A MH Distributor/Re-seller shall continue to enjoy such applicable commission unless he/she ceases to be a distributor/re-seller on the expiry of his/her account, or on his/her own accord, or his/her account has been terminated for violation under Clause 1 or he/she ceases to be active under Clause 17 of these Terms and Conditions.
16. Force Majeure
The Company will not be liable for any delay, interruption or failure in providing facilities if caused by acts of nature, declared or undeclared war, fire, flood, storm, slide, earthquake, power failure, the inability to obtain equipment, supplies or other facilities that are not caused by a failure to pay, labour disputes, or other similar events beyond our control that may prevent or delay providing services.
17. Governing Law and Dispute Resolution
The rights and obligations of the parties pursuant to this Agreement are governed by, and shall be construed in accordance with, the laws of Hong Kong.
In the event of any dispute, both parties (Purchaser and Company) agree to resolve the matter in the first instance through Arbitration by appointing an Arbitrator.
You hereby waive your right to institute legal proceedings in any other jurisdiction. The Company, however, shall be entitled to institute legal proceedings in connection with any matter arising under this Agreement in any jurisdiction where you reside, do business or have assets.
18. Sanction Limitation and Exclusion Clause
The Company does not provide any services to and has no business transaction, directly or indirectly where the provision of such services would expose the Company to any sanction, prohibition or restriction under United Nations resolution or the trade or economic laws or regulations of the European Union, Japan, United Kingdom or United States of America in particular to any individuals or entities listed under the United States OFAC.
The Company does not provide any service to and has no business transaction, directly or indirectly, with any individuals or entities listed under the OFAC (Office of Foreign Assets Control) SDN (Specially Designated Nationals and Blocked Persons) List.

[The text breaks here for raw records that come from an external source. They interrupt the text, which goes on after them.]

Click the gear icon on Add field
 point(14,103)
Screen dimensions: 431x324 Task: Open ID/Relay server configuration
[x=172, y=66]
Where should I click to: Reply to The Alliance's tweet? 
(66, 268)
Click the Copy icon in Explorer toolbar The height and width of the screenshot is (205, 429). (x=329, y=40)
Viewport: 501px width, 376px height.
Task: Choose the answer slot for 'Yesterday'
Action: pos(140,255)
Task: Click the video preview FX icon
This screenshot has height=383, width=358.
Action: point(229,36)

As such, the Company does not accept purchase of website hosting package from any individuals or entitles under the SDN list. The Company shall not be responsible to pay any claim or provide any benefit to any individuals or entities listed under the SDN list, whether occasioned by an oversight or through misrepresentation, to the extent that the provision of such benefit would expose the Company to any sanction, prohibition or restriction under OFAC regulations.
19. Age of Majority
The Company does not accept agreements and payments from persons under the legal age of 18 years. By submitting your purchaser application, you confirm that you are over 18 years of age or your parent or legal guardian has agreed to accept this Agreement on your behalf.
20. Severance Clause
If a Clause of this Agreement is determined by any court or other competent authority to be unlawful and/or unenforceable, the other Clauses of this Agreement will continue in effect.

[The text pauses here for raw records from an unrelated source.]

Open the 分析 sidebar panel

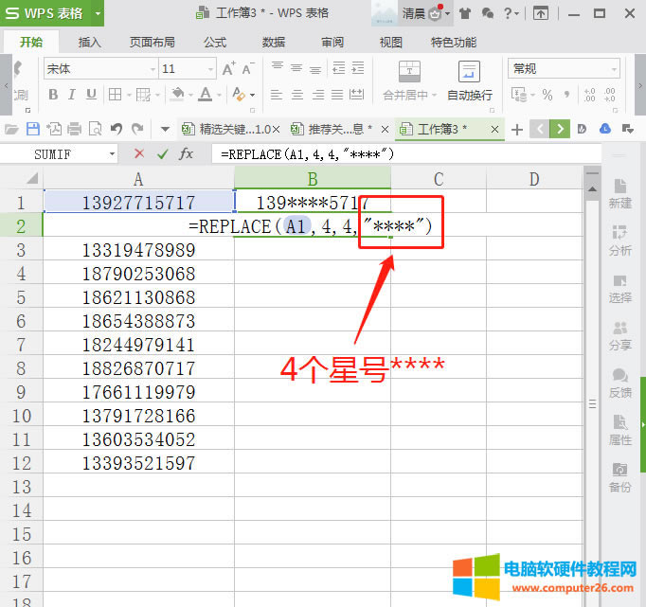[620, 240]
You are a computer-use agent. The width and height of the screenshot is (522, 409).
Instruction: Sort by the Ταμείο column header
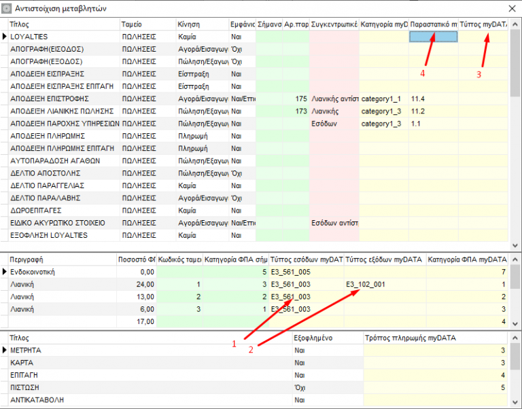147,24
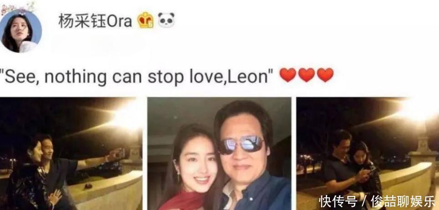Click the first red heart emoji
Viewport: 439px width, 210px height.
pos(288,75)
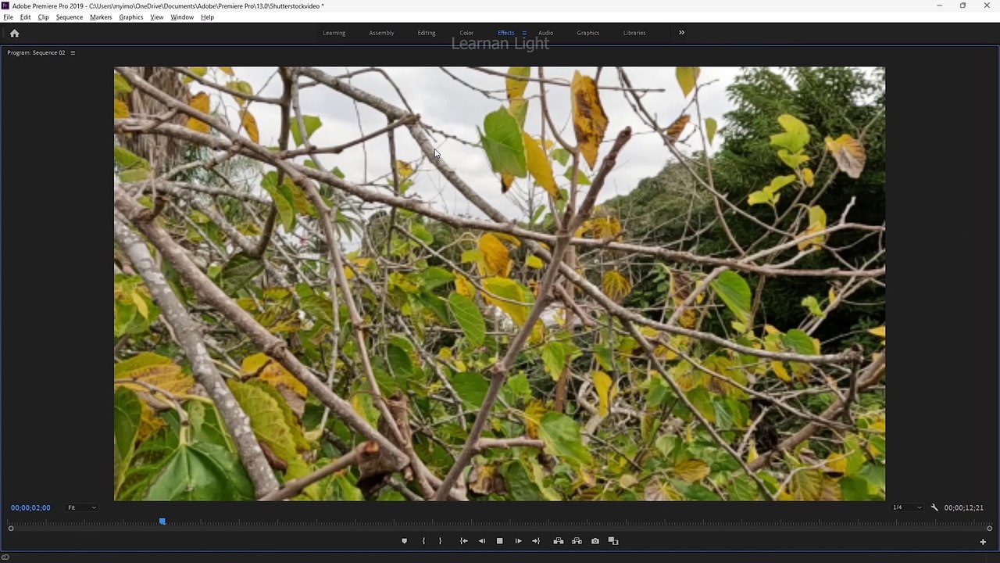Expand the workspace overflow chevrons
The height and width of the screenshot is (563, 1000).
coord(681,33)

21. Deletion of Expired Hosting Accounts
Expired Hosting Accounts not renewed after three (3) months shall be permanently deleted from the Company’s system. Upon deletion, any balance in the account statements shall automatically become null and void. No claim will be entertained.
No waiver of any of the provisions of this Agreement shall be deemed to constitute a waiver of any other provision nor shall such a waiver constitute a continuing waiver unless otherwise expressly provided in writing duly executed by the party to be bound thereby.
23. English Language to Control
In the event of any disagreement over the interpretation of this contract, the English text version shall control.